Exercise objective | Return every record below exactly as written.

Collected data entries
=== Begin Enclosure ===

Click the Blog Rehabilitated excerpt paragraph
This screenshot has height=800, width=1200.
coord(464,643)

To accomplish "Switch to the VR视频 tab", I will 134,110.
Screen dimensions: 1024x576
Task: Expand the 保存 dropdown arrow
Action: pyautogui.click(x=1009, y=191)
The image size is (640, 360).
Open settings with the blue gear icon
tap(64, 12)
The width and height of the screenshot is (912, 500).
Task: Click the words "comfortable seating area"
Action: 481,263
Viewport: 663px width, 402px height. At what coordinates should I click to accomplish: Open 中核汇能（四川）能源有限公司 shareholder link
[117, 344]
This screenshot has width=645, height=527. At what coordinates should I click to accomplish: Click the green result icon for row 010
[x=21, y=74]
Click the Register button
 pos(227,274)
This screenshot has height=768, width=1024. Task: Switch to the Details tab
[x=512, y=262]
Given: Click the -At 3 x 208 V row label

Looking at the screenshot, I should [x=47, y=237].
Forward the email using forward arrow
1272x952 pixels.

=== End Enclosure ===

Finished exercise |
Click the Blog Rehabilitated excerpt paragraph
This screenshot has height=800, width=1200.
coord(464,643)

To accomplish "Switch to the VR视频 tab", I will 134,110.
Screen dimensions: 1024x576
Task: Expand the 保存 dropdown arrow
Action: pyautogui.click(x=1009, y=191)
The image size is (640, 360).
Open settings with the blue gear icon
tap(64, 12)
The width and height of the screenshot is (912, 500).
Task: Click the words "comfortable seating area"
Action: 481,263
Viewport: 663px width, 402px height. At what coordinates should I click to accomplish: Open 中核汇能（四川）能源有限公司 shareholder link
[117, 344]
This screenshot has width=645, height=527. At what coordinates should I click to accomplish: Click the green result icon for row 010
[x=21, y=74]
Click the Register button
 pos(227,274)
This screenshot has height=768, width=1024. Task: Switch to the Details tab
[x=512, y=262]
Given: Click the -At 3 x 208 V row label

Looking at the screenshot, I should [x=47, y=237].
Forward the email using forward arrow
1272x952 pixels.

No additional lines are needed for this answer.